The problem:
Transcribe the records in full.

Pixel coordinate grounding data:
···

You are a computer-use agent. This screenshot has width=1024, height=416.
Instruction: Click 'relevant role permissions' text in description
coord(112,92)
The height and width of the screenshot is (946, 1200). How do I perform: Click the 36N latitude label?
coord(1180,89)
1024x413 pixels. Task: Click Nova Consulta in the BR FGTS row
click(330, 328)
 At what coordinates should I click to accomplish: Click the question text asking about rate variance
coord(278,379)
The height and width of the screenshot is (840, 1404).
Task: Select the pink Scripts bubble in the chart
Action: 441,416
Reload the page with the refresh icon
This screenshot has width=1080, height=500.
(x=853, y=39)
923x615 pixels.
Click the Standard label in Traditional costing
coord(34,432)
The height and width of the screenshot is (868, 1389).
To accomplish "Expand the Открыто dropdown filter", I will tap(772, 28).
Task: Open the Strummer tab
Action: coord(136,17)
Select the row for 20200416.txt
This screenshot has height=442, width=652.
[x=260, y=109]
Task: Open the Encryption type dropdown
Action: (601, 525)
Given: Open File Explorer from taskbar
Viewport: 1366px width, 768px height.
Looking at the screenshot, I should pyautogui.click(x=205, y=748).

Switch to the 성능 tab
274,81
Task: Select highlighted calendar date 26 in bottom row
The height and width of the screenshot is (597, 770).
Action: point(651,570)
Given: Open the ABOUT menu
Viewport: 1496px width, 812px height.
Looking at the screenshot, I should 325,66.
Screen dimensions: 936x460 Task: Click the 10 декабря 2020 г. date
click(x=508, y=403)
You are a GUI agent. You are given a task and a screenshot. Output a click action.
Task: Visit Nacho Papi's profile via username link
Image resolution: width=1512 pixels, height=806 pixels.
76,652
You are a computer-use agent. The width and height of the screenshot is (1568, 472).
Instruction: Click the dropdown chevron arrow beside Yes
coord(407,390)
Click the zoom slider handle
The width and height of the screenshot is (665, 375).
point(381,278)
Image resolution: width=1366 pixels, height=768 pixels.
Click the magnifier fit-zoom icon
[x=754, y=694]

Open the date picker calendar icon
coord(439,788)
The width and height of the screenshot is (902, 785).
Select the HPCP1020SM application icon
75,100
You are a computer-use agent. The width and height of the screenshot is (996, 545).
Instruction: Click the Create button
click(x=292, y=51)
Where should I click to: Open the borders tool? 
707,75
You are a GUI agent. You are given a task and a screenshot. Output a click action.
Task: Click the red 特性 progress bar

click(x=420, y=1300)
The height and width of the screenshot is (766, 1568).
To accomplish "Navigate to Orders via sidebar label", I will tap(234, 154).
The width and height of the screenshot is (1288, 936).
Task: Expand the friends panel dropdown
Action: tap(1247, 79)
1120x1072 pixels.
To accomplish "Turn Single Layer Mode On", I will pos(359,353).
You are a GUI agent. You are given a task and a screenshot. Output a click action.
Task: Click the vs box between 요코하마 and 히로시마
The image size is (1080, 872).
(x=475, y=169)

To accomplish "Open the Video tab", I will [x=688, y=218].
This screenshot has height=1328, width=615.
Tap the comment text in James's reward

···

Worked solution:
You are a computer-use agent. This screenshot has width=1024, height=416.
Instruction: Click 'relevant role permissions' text in description
coord(112,92)
The height and width of the screenshot is (946, 1200). How do I perform: Click the 36N latitude label?
coord(1180,89)
1024x413 pixels. Task: Click Nova Consulta in the BR FGTS row
click(330, 328)
 At what coordinates should I click to accomplish: Click the question text asking about rate variance
coord(278,379)
The height and width of the screenshot is (840, 1404).
Task: Select the pink Scripts bubble in the chart
Action: 441,416
Reload the page with the refresh icon
This screenshot has width=1080, height=500.
(x=853, y=39)
923x615 pixels.
Click the Standard label in Traditional costing
coord(34,432)
The height and width of the screenshot is (868, 1389).
To accomplish "Expand the Открыто dropdown filter", I will tap(772, 28).
Task: Open the Strummer tab
Action: coord(136,17)
Select the row for 20200416.txt
This screenshot has height=442, width=652.
[x=260, y=109]
Task: Open the Encryption type dropdown
Action: (601, 525)
Given: Open File Explorer from taskbar
Viewport: 1366px width, 768px height.
Looking at the screenshot, I should pyautogui.click(x=205, y=748).

Switch to the 성능 tab
274,81
Task: Select highlighted calendar date 26 in bottom row
The height and width of the screenshot is (597, 770).
Action: point(651,570)
Given: Open the ABOUT menu
Viewport: 1496px width, 812px height.
Looking at the screenshot, I should 325,66.
Screen dimensions: 936x460 Task: Click the 10 декабря 2020 г. date
click(x=508, y=403)
You are a GUI agent. You are given a task and a screenshot. Output a click action.
Task: Visit Nacho Papi's profile via username link
Image resolution: width=1512 pixels, height=806 pixels.
76,652
You are a computer-use agent. The width and height of the screenshot is (1568, 472).
Instruction: Click the dropdown chevron arrow beside Yes
coord(407,390)
Click the zoom slider handle
The width and height of the screenshot is (665, 375).
point(381,278)
Image resolution: width=1366 pixels, height=768 pixels.
Click the magnifier fit-zoom icon
[x=754, y=694]

Open the date picker calendar icon
coord(439,788)
The width and height of the screenshot is (902, 785).
Select the HPCP1020SM application icon
75,100
You are a computer-use agent. The width and height of the screenshot is (996, 545).
Instruction: Click the Create button
click(x=292, y=51)
Where should I click to: Open the borders tool? 
707,75
You are a GUI agent. You are given a task and a screenshot. Output a click action.
Task: Click the red 特性 progress bar

click(x=420, y=1300)
The height and width of the screenshot is (766, 1568).
To accomplish "Navigate to Orders via sidebar label", I will tap(234, 154).
The width and height of the screenshot is (1288, 936).
Task: Expand the friends panel dropdown
Action: tap(1247, 79)
1120x1072 pixels.
To accomplish "Turn Single Layer Mode On", I will pos(359,353).
You are a GUI agent. You are given a task and a screenshot. Output a click action.
Task: Click the vs box between 요코하마 and 히로시마
The image size is (1080, 872).
(x=475, y=169)

To accomplish "Open the Video tab", I will [x=688, y=218].
This screenshot has height=1328, width=615.
Tap the comment text in James's reward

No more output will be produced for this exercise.